A response surface plot showing influence of concentration of independent variables on the floating time

The Model F-value for % drug release was found 79.95, which imply the model is significant. P value, which is 0.0005, was less than 0.0500 indicates model terms are significant. The signal to noise ratio of 28.06 indicates an adequate signal thus the proposed model can be used to navigate the design space.
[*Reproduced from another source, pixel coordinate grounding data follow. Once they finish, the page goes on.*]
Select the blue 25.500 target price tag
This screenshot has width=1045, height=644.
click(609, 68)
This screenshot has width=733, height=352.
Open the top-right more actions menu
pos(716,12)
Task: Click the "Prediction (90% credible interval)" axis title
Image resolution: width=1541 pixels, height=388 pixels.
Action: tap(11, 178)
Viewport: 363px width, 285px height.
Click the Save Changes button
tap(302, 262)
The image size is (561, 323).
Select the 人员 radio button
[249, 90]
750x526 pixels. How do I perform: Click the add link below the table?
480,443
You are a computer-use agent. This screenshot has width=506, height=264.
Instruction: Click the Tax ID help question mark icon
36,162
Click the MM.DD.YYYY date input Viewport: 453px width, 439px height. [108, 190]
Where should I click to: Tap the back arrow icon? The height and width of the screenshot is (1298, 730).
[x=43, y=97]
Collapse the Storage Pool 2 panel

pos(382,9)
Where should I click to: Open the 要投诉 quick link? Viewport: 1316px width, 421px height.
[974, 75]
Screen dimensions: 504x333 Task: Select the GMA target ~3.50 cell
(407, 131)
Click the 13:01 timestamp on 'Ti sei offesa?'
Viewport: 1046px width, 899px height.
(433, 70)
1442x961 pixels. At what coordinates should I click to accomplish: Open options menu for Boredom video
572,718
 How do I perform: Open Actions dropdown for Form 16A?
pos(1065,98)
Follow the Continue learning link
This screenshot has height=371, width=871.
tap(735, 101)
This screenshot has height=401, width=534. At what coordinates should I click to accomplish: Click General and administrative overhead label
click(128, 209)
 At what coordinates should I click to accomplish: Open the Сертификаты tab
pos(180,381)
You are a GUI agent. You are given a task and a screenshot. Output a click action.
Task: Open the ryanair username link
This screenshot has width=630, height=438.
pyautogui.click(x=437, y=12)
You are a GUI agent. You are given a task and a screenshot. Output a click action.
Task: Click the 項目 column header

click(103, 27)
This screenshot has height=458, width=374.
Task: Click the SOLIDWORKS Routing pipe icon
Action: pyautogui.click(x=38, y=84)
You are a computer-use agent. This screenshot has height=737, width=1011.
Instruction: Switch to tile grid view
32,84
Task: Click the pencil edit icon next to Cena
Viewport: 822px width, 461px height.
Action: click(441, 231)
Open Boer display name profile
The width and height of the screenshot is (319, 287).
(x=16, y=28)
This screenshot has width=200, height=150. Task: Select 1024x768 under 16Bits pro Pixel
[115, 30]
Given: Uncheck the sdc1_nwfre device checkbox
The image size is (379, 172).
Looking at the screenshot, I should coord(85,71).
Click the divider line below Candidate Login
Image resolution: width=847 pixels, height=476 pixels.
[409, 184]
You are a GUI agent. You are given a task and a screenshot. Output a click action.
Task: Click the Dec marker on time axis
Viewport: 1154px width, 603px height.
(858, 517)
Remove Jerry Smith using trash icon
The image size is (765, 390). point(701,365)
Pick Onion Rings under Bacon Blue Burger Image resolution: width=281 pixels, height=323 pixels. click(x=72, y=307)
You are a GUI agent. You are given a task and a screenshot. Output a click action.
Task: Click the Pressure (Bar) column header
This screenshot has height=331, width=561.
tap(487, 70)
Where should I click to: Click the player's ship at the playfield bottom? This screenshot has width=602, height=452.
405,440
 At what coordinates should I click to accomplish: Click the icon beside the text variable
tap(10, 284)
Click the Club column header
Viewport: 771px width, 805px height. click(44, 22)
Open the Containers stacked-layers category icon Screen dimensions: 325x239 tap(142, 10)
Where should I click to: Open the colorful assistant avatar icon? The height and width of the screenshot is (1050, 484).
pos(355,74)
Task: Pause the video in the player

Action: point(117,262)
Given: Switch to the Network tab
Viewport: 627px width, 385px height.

For floating time (ft70), the Model F-value was found 61.78.80, which implies that the model is significant. P value, which is 0.0009, was less than 0.0500 indicates model terms are significant. The signal to noise ratio of 22.062 indicates an adequate signal thus the proposed model can be used to navigate the design space. Since the values of r2 are quite high for both the responses, i.e., 0.9876 for % drug release and 0.9823 for floating time, the polynomial equations form excellent fits to the experimental data and are highly statistically valid.

Validation of RSM

Table 6 indicates the formulations as per the predicted responses prepared as per the optimum region from grid search, the values of % drug release at 6 h ranged between 10.10-11.41 % minimum % drug release from beads . The values of floating time ranged from 5 h to 6 h.

Table 6

Validation of Response surface methodology

Comparative table of the observed responses with that of the predicted responses along with percentage error is listed in Table 6. The plots between the observed and the predicted responses were shown in Figure 6. The linear correlation plots drawn between the predicted and observed responses demonstrated good values of r2 (0.974). Hence, the prognostic ability of the experimental design to predict % drug release and floating time of prepared hollow beads of valsartan is validated.

Figure 6

Linear plots between observed and predicted values of % drug release

Upon comparison of the observed responses with that of the anticipated responses, the prediction error varied between -0.528 and 1.05. Thus, the low magnitudes of error as well as the significant value of r2 in the current study indicate a high prognostic ability of beads formulations of valsartan using Response surface methodology (RSM).

CONCLUSION

RSM is an important tool for understanding the change of responses and locating the area of interest. The formulation containing sodium alginate 5.2% and potassium bicarbonate 0.625% was in the optimum zone and has the potential for time-controlled pulsatile delivery of Valsartan. The optimized formulation exhibited release profiles that were close to the predicted responses. High degree of prognosis obtained for 32 full factorial design corroborates that RSM is an efficient tool in optimization experiments. This work can be extended for time scheduled release of drugs having high solubility, and poor absorption. Thus, the designed device can be considered as one of the promising formulation technique for preparing floating pulsatile drug delivery systems and hence in chronotherapeutic management of hypertension.